==== TASK INPUTS
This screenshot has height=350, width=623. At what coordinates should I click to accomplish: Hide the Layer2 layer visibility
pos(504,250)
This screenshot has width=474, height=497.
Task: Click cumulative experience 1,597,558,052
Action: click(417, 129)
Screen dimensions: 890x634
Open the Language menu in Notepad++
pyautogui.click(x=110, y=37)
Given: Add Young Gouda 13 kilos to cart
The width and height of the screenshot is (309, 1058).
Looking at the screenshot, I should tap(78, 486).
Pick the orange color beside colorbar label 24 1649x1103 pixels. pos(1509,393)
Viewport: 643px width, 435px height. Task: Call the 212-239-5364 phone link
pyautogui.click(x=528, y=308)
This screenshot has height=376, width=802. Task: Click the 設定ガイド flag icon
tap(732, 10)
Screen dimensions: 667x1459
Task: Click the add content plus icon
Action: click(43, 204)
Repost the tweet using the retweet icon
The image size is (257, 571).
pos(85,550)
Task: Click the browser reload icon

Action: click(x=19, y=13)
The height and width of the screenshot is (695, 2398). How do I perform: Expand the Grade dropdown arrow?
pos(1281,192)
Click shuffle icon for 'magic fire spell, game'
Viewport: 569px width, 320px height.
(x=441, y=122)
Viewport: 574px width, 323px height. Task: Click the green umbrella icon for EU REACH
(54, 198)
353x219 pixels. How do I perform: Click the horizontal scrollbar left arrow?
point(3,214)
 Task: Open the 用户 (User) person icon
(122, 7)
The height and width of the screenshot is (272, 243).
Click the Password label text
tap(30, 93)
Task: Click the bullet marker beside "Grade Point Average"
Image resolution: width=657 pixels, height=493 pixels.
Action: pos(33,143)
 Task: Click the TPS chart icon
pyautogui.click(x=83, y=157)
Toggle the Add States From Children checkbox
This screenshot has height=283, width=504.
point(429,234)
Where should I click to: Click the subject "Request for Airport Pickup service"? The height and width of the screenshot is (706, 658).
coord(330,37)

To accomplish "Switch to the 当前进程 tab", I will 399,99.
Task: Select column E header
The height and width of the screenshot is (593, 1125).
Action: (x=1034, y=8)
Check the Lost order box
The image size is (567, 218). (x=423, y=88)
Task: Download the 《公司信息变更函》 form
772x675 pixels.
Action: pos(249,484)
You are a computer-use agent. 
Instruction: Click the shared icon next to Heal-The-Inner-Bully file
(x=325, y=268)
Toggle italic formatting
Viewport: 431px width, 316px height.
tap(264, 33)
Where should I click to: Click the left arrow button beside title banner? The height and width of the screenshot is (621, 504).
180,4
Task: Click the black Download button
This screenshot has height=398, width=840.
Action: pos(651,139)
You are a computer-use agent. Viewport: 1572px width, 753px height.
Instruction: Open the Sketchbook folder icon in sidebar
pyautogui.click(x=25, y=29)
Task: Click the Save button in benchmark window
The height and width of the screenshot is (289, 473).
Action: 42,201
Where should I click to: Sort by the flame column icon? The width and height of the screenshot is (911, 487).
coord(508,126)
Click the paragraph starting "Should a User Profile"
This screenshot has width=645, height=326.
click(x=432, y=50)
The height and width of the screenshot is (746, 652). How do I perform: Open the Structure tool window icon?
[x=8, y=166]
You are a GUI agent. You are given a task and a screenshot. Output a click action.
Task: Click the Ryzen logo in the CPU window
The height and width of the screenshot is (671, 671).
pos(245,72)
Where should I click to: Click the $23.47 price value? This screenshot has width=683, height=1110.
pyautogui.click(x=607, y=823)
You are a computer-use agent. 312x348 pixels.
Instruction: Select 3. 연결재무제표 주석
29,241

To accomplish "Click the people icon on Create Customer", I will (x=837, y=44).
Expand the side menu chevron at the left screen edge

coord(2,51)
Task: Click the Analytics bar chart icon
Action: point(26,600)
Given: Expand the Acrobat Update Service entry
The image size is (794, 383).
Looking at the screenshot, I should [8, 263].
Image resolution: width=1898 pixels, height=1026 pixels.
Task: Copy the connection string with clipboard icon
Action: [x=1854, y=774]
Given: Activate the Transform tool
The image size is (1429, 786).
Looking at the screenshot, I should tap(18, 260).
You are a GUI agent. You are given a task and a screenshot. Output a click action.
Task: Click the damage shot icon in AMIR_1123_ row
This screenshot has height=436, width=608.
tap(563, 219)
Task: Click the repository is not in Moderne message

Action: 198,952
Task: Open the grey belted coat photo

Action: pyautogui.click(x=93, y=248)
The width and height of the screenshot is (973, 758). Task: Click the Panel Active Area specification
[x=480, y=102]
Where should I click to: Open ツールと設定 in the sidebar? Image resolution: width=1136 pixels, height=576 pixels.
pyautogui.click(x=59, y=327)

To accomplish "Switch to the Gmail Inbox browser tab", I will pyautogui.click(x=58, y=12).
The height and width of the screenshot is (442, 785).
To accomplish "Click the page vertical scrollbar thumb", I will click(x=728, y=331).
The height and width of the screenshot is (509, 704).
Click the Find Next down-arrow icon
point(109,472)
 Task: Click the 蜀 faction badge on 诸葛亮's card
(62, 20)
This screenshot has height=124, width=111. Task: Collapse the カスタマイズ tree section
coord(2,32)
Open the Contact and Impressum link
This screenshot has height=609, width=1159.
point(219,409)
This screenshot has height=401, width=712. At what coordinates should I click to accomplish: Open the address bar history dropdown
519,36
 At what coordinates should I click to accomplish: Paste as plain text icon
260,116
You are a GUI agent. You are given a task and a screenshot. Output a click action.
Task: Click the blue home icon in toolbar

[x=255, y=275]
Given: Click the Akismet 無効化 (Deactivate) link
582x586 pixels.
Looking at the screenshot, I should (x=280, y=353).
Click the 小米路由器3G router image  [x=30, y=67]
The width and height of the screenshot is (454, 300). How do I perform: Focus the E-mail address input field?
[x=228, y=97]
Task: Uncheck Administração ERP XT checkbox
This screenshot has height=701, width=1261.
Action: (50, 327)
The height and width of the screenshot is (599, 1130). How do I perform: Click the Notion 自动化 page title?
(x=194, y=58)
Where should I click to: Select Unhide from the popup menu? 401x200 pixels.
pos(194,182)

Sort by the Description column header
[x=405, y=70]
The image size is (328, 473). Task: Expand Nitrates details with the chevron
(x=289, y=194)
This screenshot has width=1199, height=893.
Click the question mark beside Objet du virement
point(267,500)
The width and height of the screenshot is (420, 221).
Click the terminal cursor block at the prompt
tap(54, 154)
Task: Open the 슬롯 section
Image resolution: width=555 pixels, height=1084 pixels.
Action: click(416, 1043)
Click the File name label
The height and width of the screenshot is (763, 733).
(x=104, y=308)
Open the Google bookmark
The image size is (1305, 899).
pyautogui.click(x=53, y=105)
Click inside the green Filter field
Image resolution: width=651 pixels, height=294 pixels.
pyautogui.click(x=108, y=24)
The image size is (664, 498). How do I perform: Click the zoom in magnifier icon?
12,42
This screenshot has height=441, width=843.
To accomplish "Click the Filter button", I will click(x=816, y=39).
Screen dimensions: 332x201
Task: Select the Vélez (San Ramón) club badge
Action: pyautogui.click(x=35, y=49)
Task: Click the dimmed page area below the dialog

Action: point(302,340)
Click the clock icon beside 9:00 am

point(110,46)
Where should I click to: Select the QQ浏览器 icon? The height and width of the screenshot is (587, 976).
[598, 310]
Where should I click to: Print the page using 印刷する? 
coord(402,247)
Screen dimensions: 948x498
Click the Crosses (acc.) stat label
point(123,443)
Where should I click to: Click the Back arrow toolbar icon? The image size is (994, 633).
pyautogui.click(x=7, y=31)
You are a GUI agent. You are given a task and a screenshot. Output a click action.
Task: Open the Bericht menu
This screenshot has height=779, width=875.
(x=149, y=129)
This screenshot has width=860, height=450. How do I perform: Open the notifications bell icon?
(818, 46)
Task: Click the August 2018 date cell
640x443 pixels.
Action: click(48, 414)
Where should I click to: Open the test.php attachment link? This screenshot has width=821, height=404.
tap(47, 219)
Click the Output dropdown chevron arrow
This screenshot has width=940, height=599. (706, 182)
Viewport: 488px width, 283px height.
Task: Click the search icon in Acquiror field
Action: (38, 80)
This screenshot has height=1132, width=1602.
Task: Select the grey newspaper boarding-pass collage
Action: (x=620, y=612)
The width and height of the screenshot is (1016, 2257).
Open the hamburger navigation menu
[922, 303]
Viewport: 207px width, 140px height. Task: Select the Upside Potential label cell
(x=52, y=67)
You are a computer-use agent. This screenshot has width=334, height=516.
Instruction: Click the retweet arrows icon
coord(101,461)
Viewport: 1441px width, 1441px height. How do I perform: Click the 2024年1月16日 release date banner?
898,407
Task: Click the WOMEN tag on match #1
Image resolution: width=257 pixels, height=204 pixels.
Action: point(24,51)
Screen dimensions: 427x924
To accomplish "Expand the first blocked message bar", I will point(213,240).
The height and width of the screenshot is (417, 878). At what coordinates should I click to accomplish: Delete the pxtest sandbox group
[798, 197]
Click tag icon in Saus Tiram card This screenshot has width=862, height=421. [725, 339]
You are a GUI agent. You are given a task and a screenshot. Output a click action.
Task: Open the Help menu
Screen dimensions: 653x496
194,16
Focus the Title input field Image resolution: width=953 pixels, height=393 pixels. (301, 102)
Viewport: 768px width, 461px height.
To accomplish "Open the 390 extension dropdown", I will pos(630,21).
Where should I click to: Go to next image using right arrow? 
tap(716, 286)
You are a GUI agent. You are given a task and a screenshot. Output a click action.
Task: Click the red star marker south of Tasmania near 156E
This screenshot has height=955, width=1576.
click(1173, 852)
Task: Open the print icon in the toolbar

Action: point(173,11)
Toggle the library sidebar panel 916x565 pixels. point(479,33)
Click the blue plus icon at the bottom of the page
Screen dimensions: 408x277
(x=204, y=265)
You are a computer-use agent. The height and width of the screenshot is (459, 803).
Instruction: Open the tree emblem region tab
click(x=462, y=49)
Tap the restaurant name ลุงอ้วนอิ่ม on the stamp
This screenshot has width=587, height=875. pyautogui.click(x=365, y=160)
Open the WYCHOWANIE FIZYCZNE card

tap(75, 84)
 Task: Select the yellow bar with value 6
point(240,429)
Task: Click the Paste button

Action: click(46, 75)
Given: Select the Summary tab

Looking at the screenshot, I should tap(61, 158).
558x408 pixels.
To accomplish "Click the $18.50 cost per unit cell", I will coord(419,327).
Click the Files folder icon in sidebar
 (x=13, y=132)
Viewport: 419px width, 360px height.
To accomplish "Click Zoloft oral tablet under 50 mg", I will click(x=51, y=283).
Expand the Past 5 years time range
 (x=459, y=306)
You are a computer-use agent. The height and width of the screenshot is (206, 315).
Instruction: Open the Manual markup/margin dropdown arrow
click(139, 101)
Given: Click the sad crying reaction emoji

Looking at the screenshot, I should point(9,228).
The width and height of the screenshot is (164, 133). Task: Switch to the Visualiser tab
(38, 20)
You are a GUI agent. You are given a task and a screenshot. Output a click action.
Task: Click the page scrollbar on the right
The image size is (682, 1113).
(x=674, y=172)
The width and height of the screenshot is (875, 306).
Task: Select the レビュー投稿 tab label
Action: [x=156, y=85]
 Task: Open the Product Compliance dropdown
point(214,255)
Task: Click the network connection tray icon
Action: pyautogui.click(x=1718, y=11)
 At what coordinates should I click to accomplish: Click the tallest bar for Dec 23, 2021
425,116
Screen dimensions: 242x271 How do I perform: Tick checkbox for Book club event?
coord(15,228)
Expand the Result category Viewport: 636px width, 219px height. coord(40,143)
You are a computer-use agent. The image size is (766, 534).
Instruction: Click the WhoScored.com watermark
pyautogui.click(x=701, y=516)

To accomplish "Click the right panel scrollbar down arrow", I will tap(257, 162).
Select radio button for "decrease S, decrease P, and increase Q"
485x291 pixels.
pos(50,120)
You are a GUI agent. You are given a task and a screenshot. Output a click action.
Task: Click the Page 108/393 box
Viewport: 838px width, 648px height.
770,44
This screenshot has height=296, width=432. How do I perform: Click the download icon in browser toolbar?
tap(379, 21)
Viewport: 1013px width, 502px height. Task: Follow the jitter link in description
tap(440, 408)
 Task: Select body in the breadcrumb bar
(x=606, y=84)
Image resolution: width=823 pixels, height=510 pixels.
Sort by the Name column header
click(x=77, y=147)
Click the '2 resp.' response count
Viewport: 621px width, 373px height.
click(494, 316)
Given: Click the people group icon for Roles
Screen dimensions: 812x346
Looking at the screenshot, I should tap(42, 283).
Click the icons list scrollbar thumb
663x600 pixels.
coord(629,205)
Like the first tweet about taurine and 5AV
========
Gather each line in the data that holds the string "first".

To accomplish "Expand the first blocked message bar", I will point(213,240).
Like the first tweet about taurine and 5AV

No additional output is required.